Children’s Services in Highland have been working in close partnership with Police Scotland and built on established positive relationships to tackle this form of sexual abuse which can impact on young people.
Awareness of Child Sexual Exploitation, also known as CSE, rose to prominence on a UK-wide basis following a high profile report on cases in Rotherham in 2014, but even before this, the Scottish Government had taken action to highlight the dangers to young people in Scotland and subsequently tasked councils to produce a local action plan.
Children’s professionals are not complacent and have drawn up a plan based on three key areas for action. These include awareness-raising; identification, record-keeping and data-sharing; and missing children.
One of the ways to protect children is to raise awareness in the wider community about possible risks, and the signs to look out for.
The definition being adopted in Highland covers the many different ways in which child sexual exploitation could affect a young person, sometimes without them recognising that they are being exploited.
Child sexual exploitation is a form of sexual abuse, in which a young person is manipulated or forced into taking part in a sexual act by someone who has power over them. This could be as part of a seemingly consensual relationship, or in return for attention, affection, money, drugs, alcohol or somewhere to stay.
Bill Alexander, Chair of the Highland Child Protection Committee said: “The young person may think that their abuser is their friend, or even their boyfriend or girlfriend, but the abuser will put them into dangerous situations, forcing the young person to do things they don’t fully understand or want to do.
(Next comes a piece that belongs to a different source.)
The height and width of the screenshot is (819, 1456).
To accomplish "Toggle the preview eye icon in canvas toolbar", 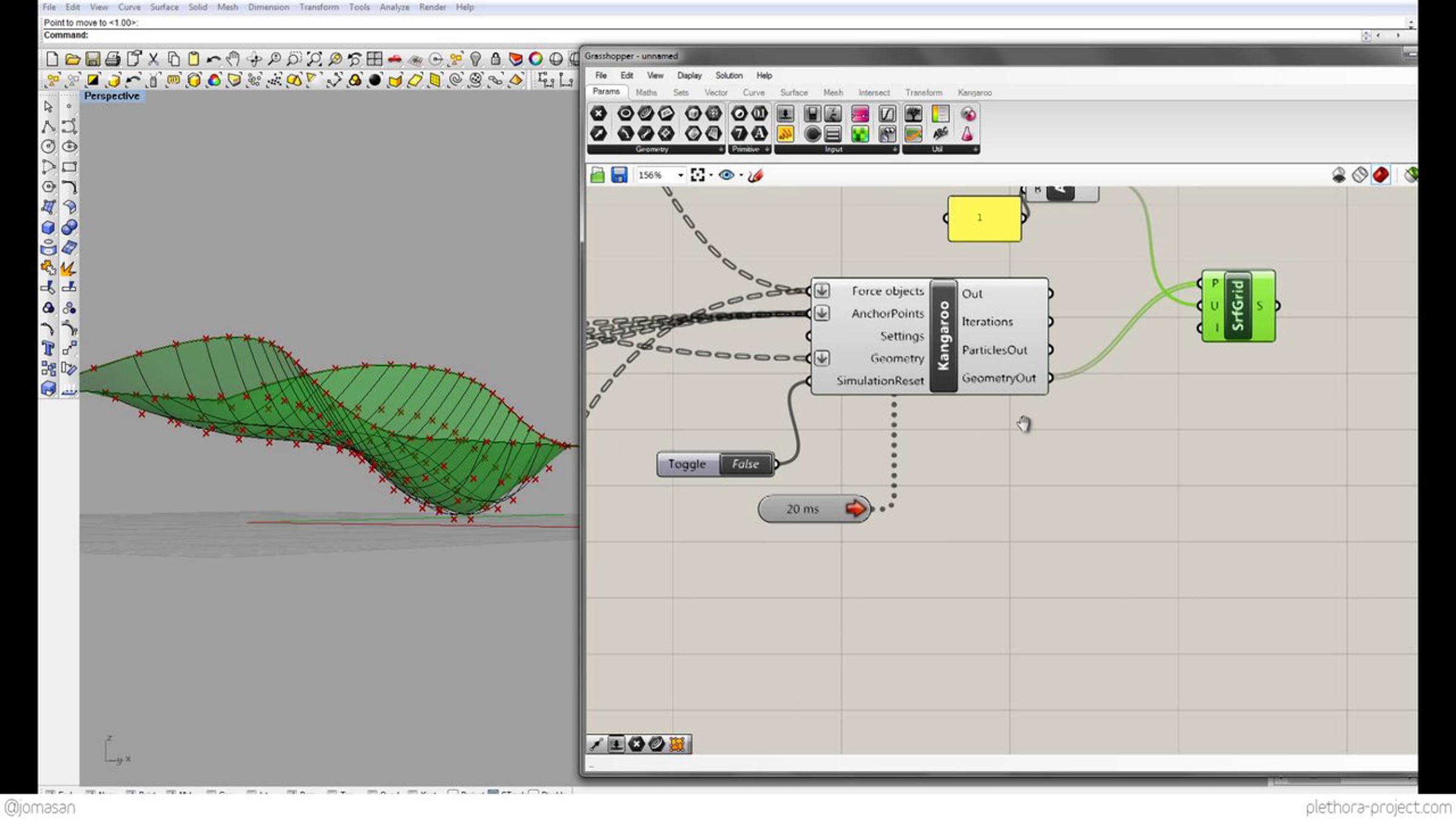I will pos(726,175).
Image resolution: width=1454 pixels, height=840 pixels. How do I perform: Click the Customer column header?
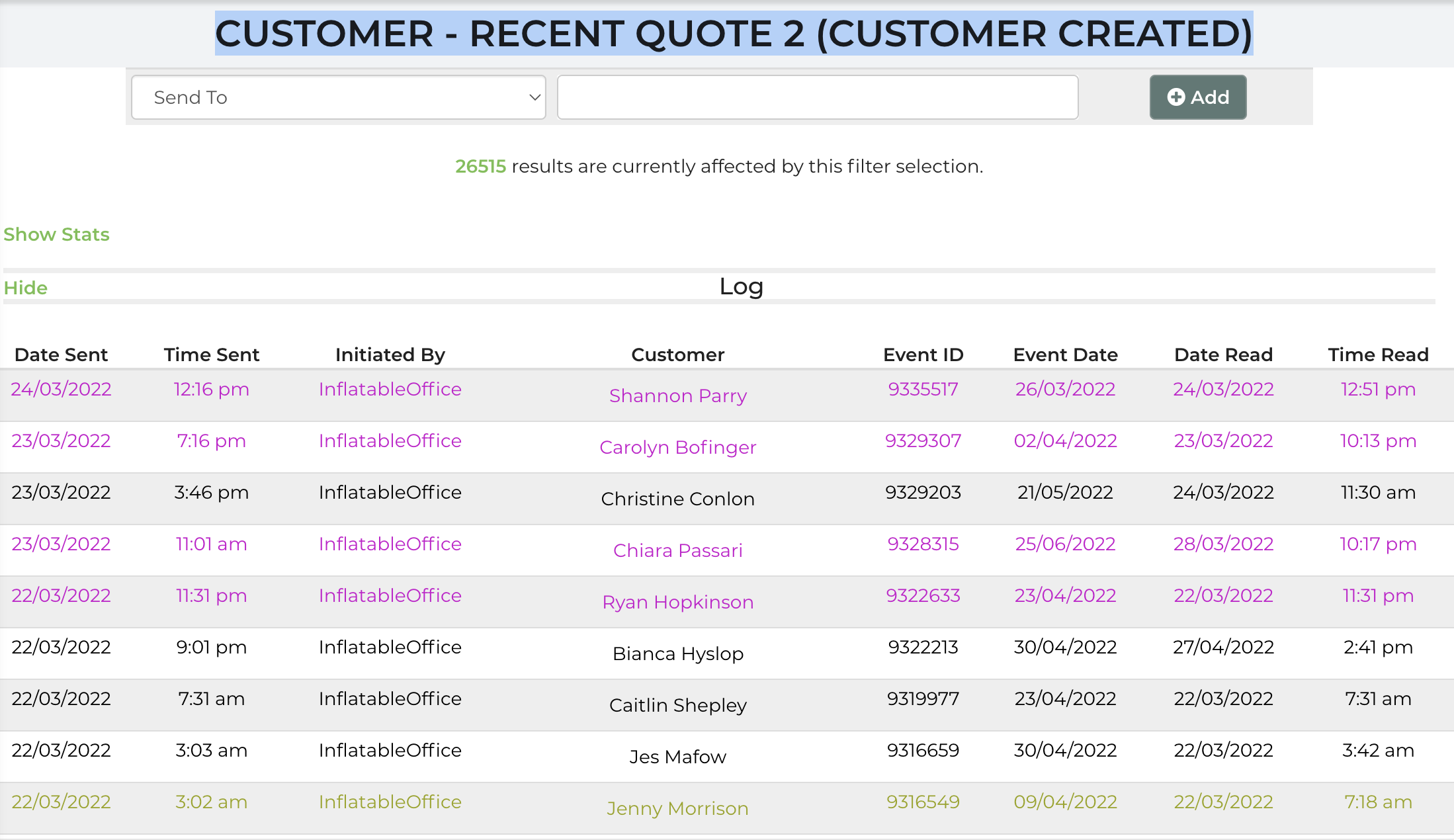(677, 355)
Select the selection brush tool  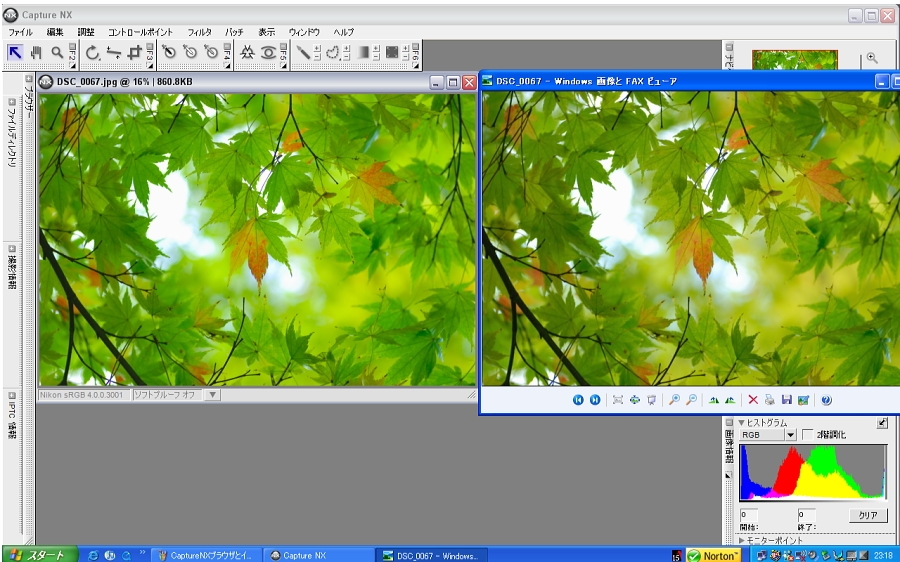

“Young people can be exploited through use of substances or by being tricked, or through the use of technology such as social media sites, instant messaging, etc. This could involve getting young people to post sexually explicit images or take part in sexual activity or sexual conversations using technology.
“The abuser may be male or female; they may physically or verbally threaten the young person, or be violent towards them. They will control and manipulate them, and try to isolate them from friends and family."
Detective Chief Inspector Vince McLaughlin said: “Police Scotland remains committed to working with partner agencies to help keep children and young people safe from harm, in addition to bringing perpetrators of these crimes to justice.
“The rise in online child exploitation, in its many forms, is down to increased access to mobile devices, improved download technologies and the development of sophisticated software to conceal activities. Undoubtedly, this creates a challenge for all agencies, so the strength behind partnership working is absolutely essential to tackling this issue."
Cllr Linda Munro, Highland Council Children’s Champion said: “If you’re worried about any young person who you suspect might be in this kind of situation, please try to speak to them to share your concerns and to persuade them to take steps to protect themselves. If you’re still concerned please contact the Police or the Council’s Care and Protection services without delay. If we all work together we can keep our children safer from harm."